As it is possible to see from Figure 9, and as expected, the multiplicative coefficient M, related to N_N ^MAX = M N_N ^MIN, impacts the number of generations needed to attain the end solution. The larger the value of M, the lower the number of generations required for the GA to achieve convergences; its value is greater than 1.5 (or equal) and less than 2.

This supposed behavior is obvious as the number of generations rises with N_L, because the GA requires one to execute a bigger number of processes to discover the optimum solution. The number of generations to achieve the final optimal solution N^GOFS generations achieves, nevertheless, smaller asymptotic values when M tends to 2, as the GA can utilize a greater number of nodes to perform its optimization goal and therefore, must execute fewer evolution processes.

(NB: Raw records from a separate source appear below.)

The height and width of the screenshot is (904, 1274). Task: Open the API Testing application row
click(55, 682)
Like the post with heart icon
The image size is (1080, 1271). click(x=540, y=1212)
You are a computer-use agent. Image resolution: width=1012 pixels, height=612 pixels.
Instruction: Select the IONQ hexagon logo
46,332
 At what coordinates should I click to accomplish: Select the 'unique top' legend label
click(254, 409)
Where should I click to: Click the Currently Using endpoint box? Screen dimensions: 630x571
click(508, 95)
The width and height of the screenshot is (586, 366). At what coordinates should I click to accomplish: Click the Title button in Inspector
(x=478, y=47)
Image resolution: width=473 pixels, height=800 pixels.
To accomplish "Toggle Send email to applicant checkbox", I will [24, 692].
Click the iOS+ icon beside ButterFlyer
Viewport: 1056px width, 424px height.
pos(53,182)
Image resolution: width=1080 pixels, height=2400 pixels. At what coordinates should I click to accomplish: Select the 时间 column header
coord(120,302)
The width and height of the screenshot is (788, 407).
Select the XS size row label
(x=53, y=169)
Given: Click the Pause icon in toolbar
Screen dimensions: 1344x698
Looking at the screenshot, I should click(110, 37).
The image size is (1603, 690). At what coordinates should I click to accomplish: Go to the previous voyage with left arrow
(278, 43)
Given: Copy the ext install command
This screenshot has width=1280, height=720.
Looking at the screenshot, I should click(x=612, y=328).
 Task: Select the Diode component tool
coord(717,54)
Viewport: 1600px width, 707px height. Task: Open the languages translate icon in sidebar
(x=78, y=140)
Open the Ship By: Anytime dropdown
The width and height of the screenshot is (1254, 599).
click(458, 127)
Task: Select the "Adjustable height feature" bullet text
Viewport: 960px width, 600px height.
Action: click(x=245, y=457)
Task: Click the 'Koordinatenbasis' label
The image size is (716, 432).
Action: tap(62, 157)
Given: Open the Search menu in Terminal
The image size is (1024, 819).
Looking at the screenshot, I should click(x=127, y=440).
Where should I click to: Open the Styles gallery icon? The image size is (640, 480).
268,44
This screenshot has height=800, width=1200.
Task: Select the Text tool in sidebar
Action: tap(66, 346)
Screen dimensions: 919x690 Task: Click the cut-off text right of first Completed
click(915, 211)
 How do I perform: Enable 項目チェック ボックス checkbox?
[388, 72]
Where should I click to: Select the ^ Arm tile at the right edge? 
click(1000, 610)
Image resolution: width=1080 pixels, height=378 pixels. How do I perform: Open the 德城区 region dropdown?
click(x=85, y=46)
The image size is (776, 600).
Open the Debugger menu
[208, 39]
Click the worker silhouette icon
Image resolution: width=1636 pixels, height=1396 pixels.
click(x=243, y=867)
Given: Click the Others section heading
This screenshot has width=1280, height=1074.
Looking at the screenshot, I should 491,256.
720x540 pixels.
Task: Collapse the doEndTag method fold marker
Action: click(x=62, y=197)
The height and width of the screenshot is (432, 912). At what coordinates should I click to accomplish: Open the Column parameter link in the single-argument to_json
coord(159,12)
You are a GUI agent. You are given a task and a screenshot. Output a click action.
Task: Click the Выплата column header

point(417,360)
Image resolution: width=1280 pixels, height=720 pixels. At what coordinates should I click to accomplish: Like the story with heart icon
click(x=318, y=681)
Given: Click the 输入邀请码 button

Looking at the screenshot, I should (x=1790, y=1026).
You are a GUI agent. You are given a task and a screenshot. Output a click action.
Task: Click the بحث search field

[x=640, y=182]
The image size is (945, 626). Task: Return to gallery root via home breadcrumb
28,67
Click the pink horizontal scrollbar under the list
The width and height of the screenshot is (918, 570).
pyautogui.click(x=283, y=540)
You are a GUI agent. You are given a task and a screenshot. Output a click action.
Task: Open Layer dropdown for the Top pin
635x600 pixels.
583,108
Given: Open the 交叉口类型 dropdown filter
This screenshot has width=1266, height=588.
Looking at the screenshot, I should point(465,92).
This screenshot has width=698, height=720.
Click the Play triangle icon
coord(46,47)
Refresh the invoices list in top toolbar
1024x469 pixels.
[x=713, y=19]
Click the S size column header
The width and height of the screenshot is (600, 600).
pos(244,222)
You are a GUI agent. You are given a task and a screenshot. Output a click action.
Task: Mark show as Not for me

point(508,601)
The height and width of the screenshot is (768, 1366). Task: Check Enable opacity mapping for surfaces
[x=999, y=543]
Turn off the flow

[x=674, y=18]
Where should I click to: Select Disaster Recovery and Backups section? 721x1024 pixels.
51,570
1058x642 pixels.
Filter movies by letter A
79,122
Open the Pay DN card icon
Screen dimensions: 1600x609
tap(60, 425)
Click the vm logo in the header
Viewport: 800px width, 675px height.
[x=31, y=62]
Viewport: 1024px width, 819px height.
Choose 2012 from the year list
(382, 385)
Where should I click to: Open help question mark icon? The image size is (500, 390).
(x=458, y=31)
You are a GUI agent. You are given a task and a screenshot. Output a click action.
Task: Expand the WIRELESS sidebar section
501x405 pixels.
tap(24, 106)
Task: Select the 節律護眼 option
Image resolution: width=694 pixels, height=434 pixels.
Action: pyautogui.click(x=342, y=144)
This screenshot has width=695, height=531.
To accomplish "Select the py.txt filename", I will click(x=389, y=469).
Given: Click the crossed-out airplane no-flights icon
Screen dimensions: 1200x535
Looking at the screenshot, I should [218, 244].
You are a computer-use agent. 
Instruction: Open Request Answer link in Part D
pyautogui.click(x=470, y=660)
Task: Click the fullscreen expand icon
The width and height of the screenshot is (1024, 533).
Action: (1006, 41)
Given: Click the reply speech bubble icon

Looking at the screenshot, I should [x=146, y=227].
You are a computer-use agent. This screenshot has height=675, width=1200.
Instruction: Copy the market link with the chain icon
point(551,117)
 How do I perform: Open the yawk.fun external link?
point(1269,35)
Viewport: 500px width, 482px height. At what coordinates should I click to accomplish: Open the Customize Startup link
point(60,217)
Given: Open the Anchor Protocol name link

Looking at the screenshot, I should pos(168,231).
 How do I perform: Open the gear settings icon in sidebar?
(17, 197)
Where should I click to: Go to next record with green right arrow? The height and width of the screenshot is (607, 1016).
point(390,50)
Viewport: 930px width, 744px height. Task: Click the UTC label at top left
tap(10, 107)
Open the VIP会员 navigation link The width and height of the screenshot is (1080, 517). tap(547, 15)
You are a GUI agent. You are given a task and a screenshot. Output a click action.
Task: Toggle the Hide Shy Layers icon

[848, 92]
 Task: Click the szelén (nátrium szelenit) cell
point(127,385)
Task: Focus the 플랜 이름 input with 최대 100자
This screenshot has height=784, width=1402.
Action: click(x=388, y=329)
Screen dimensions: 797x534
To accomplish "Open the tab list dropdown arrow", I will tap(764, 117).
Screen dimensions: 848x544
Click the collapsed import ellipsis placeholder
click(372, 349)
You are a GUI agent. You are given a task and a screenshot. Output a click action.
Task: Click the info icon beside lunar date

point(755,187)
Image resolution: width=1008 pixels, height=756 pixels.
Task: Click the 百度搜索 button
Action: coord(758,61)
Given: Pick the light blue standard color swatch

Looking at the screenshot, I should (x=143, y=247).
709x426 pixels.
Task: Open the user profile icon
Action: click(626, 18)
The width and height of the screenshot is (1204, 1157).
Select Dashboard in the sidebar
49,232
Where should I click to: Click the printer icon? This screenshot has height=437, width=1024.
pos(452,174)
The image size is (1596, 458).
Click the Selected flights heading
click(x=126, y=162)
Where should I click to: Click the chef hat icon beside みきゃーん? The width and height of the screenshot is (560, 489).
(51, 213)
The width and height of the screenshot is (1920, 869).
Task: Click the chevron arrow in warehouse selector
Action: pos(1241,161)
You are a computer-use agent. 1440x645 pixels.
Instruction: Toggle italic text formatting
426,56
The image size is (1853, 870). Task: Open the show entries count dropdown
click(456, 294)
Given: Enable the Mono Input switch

On the contrary, N^GOFS achieves greater asymptotic values when M tends to 1.5, as the GA can utilize a smaller number of nodes to perform its optimization goal and therefore, must execute more evolution processes.

Similar behaviors are attained if different values of NIP are considered.

6. Discussion

The proposed algorithm represents a first basic proposal for the optimization of the data network, the electricity network, and the air conditioning network, taking into account the constraints existing in historical buildings.

Its limit is represented by wanting to optimize, using the same algorithm, the three different networks. The method can be further improved by considering three separate GA systems for each of the tasks, namely, optimizing the communication network, the electrical network, and the air conditioning network, which are networks characterized by different functions and use.

It can further be improved by taking into account other parameters specific and common to the three types of network, which could lead to a higher level of optimization.

Other possible optimization techniques that could be considered for future developments of the considered problem are represented by Particle Swarm (PS) [82,83], Simulated Annealing (SA) [84,85], Tabu Search (TS) [86,87], Ant Colony (AC) [88,89], etc., that have not been considered here as they do not represent the main scope of the present paper.

Anyway, the obtained results have demonstrated the efficiency of the proposed technique that has been applied to design data network, electrical installation, and air conditioning installation of the considered museum, providing optimal results from the cost/benefit ratio point of view, considering also the goal and the limit of operability indicated above.

7. Conclusions

The innovative integrated systems and installations of the Fellini Museum in Italy have been presented jointly with the Genetic Algorithms (GAs)-based methodology used to design them.

In this way, it has been possible to obtain design solutions characterized by an optimal value of the cost/benefit ratio, considering the complexity of the environment and the need to respect the typical architectural/historical heritage that must be always considered in this kind of context.

Thanks to their flexibility, the illustrated GAs-based technique and methods can be utilized, as a first level of design optimization, in various type of museum or cultural site, to create a smart museum or a smart cultural heritage site by means of a proper IoT/IoE integrated system.